As low-mass stars approach the end of their life cycles--at around 10 billion years old--most evolve first into red giants and then into white dwarfs. As they pass through those stages, the stars grow dimmer and cooler. But blue stragglers seem to follow a different path. Despite their advanced age--perhaps as old as 13 billion years--they burn hot and bright, just like a young star. Astronomers have hypothesized that these stars may owe their youthful looks to leaching from their neighbors. They may suck hydrogen away from nearby stars in a process called "mass transfer," or collide with them and absorb them whole.

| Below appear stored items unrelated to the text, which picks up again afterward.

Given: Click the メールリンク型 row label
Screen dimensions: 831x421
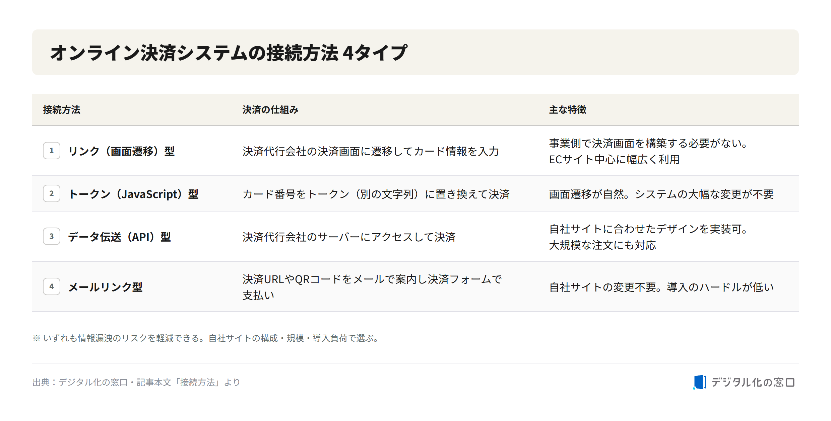Looking at the screenshot, I should 106,287.
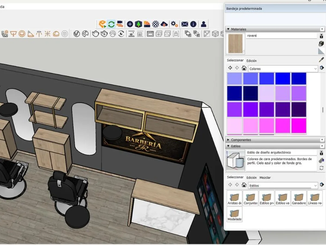Click the create material icon
Image resolution: width=326 pixels, height=245 pixels.
(321, 44)
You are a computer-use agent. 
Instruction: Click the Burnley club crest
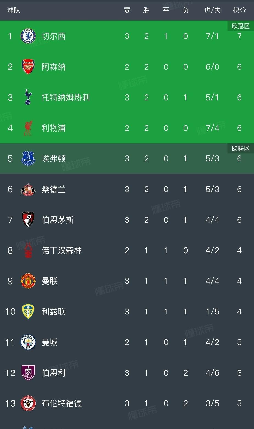pyautogui.click(x=28, y=373)
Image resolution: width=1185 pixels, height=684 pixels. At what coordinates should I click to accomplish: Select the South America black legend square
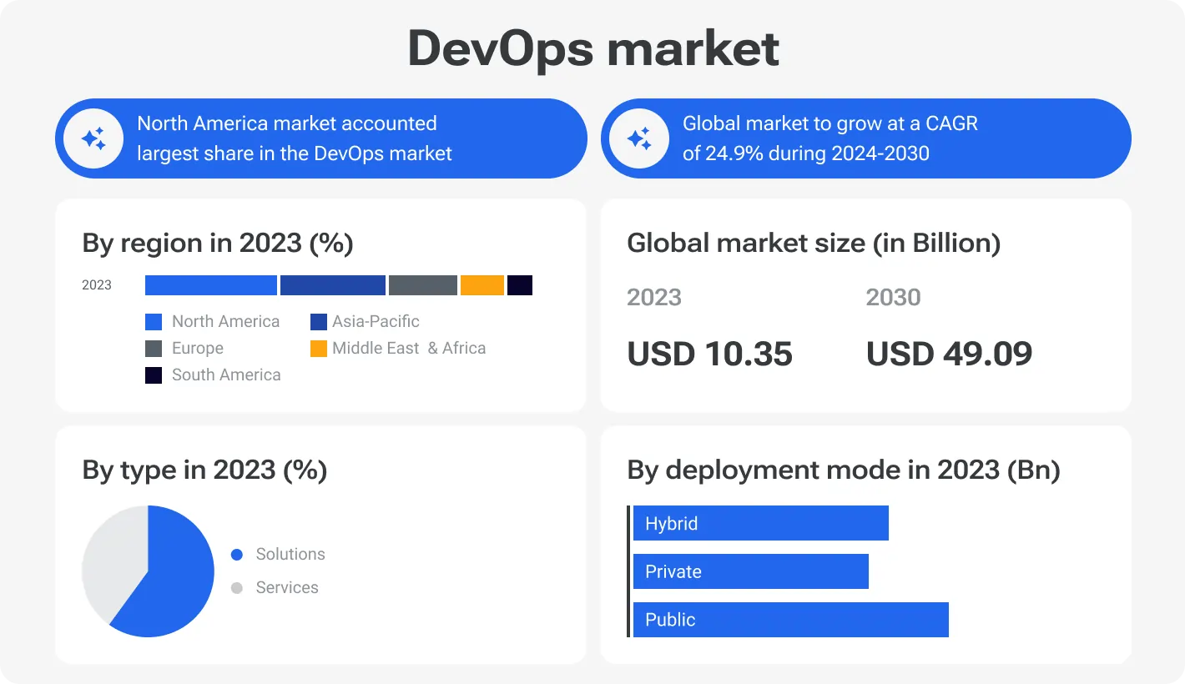tap(153, 375)
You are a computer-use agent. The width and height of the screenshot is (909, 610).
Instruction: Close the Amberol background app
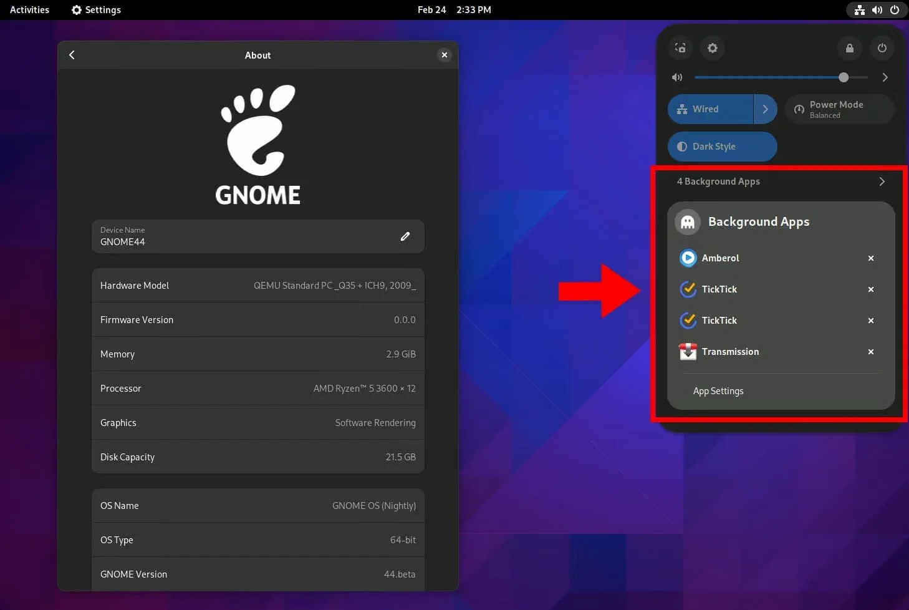(870, 258)
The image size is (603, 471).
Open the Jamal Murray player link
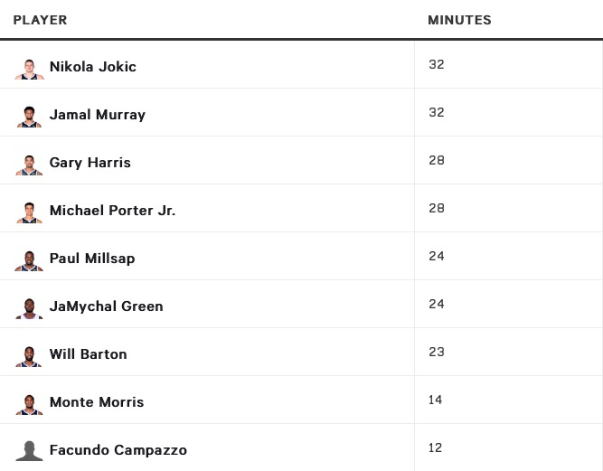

In two papers appearing this week in Nature, astronomers report evidence for both processes. One team observed blue stragglers in NGC 188, a cluster located about 5000 light-years away in the northern constellation Cepheus. The other group studied Messier 30, about 26,000 light-years away in Capricorn.
First, in the observation of Messier 30, astronomer Francesco Ferraro of the University of Bologna in Italy and colleagues confirmed that, in spite of their youthful appearance, blue stragglers are most likely quite old. Using data involving the temperature and brightness of the stars collected by the Hubble Space Telescope, they observed 44 blue stragglers among the cluster's many thousands of red-giant and white-dwarf stars. The data revealed that the stragglers are bright and hot, as would be expected for young suns. But these stars must be old, as they formed in the same place and, thus, at the same time as the other stars in the cluster. The absence of protostellar cloud material and the low velocity of the stars shows they could not have been born relatively recently or sailed in from elsewhere in the galaxy.
Meanwhile, Robert Mathieu and Aaron Geller of the University of Wisconsin, Madison, used the telescope at the WIYN Observatory, near Tucson, Arizona, to track the motion and brightness of stars in a cluster called NGC 188 for nearly 15 years. The two astronomers found that about 75% of the blue stragglers in the cluster have partners that typically orbit at a distance similar to that between the sun and Jupiter. Such close proximity strongly suggests "that blue stragglers result from mass transfers, collisions, and mergers between two or more stars," Mathieu says.
Together, the results confirm suspicions that the blue stragglers emerged from collisions and mass transfers, says astronomer Alison Sills of McMaster University in Hamilton, Canada. But there's still no direct evidence that shows exactly how an individual blue straggler was formed. The definitive answer, Sills says, could take another 10 to 15 years of observations.